Antonia (Rebecca Calder) is a wry and restrained investment banker who
enjoys the luxuries that her career provides her, and Max (Jack Gordon) is a self-assured aspiring East London actor. They are getting to know each playing teasing
psychological games with one another and deconstructing the act of ‘dating’
over the course of a few successful evenings.
As they begin to reveal themselves, they each disclose secrets and
insecurities that bring them closer together but ultimately lead to commit
shocking acts of revenge…
Writer/Director Martin Stitt manages to create a pair of engaging characters with
realistic dialogue, and then direct the actors to bring the script to life with
beautifully comfortable and naturalistic performances. The way in which Max embodies the deafening
monotony of unemployment, and how Max and Antonia recreate the cloudy
irrationality of a couples argument are both uncomfortably authentic. As the narrative moves towards its troubling
conclusion, both of the characters elicit sympathy and disdain from the
audience in equal parts – the sign of a successful an engaging drama.

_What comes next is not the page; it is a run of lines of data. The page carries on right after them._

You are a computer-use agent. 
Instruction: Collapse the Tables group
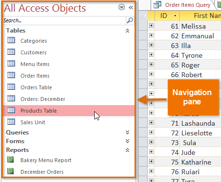point(127,31)
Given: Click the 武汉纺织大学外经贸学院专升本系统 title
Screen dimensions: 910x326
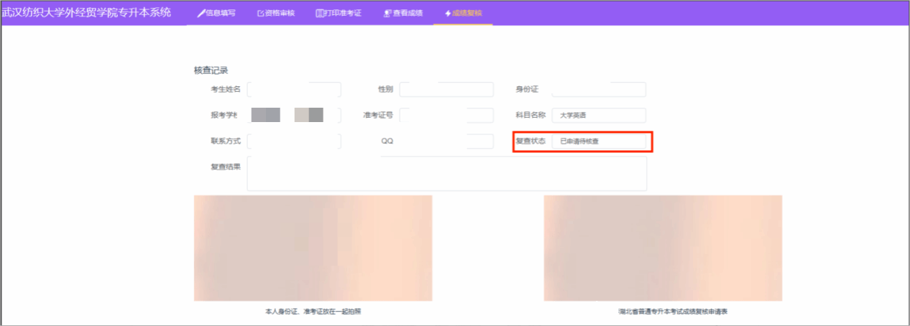Looking at the screenshot, I should pyautogui.click(x=86, y=13).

This is a film about intimacy, sex and
power, and the overwhelming stress that career status (and symbolism) can have
on relationships. Both Antonia’s success
in The City and Max’s inability to land roles on the stage have creeping, yet
profound, implications for the stability of their emerging relationship – a
dynamic that will be familiar to a British audience as obsessed as we are to
notions of class.
The best of British cinema has always
been able to peer through the window into fractious domestic relationships and
reveal a subtle reflection of the state-of-the-nation. Underneath the plot of scheming and sex, Love / Me / Do manages to comment on
multiculturalism, capitalism and social mobility in Cameron’s Britain. Antonia’s claustrophobic apartment mirrors
London’s growing hostility and the montage over the closing credits is a
chilling metaphor for the capitals future.